If that is the case, I would say that's a fair place to draw the line.
How about tax incentives for healthy behavior? Would rewarding "good behavior" be an overreach? In a sense, would the government be overstepping if it rewarded gym memberships, regular doctors visits, etc... with tax decreases be an overreach? Would a combination of tax increase on fast food/processed food along with a tax cut for healthy choices be enough to actually have an impact on the obesity epidemic? I would say that perhaps it would have some impact, but how high would we need the price of unhealthy food need to be to alter the behavior of the general public?
To this day, there is no recommended daily allowance for sugar. If you read your food labels you will find a weight next to "sugars" however, you won't find a percentage of daily value next to it. This makes it extremely difficult for people actually figure out how much sugar they're eating. Since sugars is lumped in as a subcategory for "carbs" the percentage is displayed for "carbs", but fiber is also included in that reading and the daily value for "carbs" is much higher than the value for sugar would be. So you can have 40 grams of sugar in a small soda, see that it's 13% of your carb intake and think you're fine. However, men have a recommended daily intake of about 38 grams and women a recommended daily intake of about 25 grams (This is according to the AHA, the USDA has refused to accept that standard). This would mean that one Soda is over 100% of your daily recommended value regardless of sex.
Should the government adopt a standard for recommended daily sugar intake? Should the government be able to tell food manufacturers to only produce products that are "x" percent below that recommendation?
I feel like the government should. I use to think that it should be your right to choose what to eat, but it's not like these policies (certain ones like a higher tax on junk food) would take away that choice, it would just make it harder. I think that is really part of the problem, that healthier foods seem to (depending/overal) cost more than fast food, sugary junk, etc.
As for the food stamps, that's a good point too. I almost want the media to stop saying it's ok to be a big girl/boy, when I see that it is the equavilant to saying it's okay to be anorexic (both unhealthly) It is not; he or she has a problem and need help. Obesity really is killing America and the rest of the world.
I also feel like I don't see enough PSA on stuff like this.
Well.... I'm glad you have no effect on government policy then....
7/10 americans are obessed. 2/10 people of the world are obessed. i am not obessed. i like fatty foods but i control the tendency. i think fatty people who eat more should be sent to a fat camp for 3 months.
firstly there should fatty police that would arrest fatty people and then send them to fat camp.
a fat camp is like a prison
fatty person are allowed to eat ONLY VEG . No red meat. no sugar and fatty food. if they dont follow they are whipped and if they still get fattier then they would be executed.
this is my version of a fat camp.
The Government has an active interest in the health of the populous as it is in part responsible for the cost of chronic conditions.
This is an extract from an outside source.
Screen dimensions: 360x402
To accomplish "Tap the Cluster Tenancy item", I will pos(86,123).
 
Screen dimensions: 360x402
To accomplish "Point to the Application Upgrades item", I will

The government is therefore justified in implementing rules which limit or eliminate risky behavior as it relates to obesity (banning huge sodas, forcing higher taxes on sugary items, not allowing processed/surgery foods to be purchased with food stamps etc...)
This discussion isn't really about what the government should do but simply whether or not the government should meddle with our choice in diet given the fact that our choices influence the rest of the populous. However, if we do go into specific policies that would be OK too.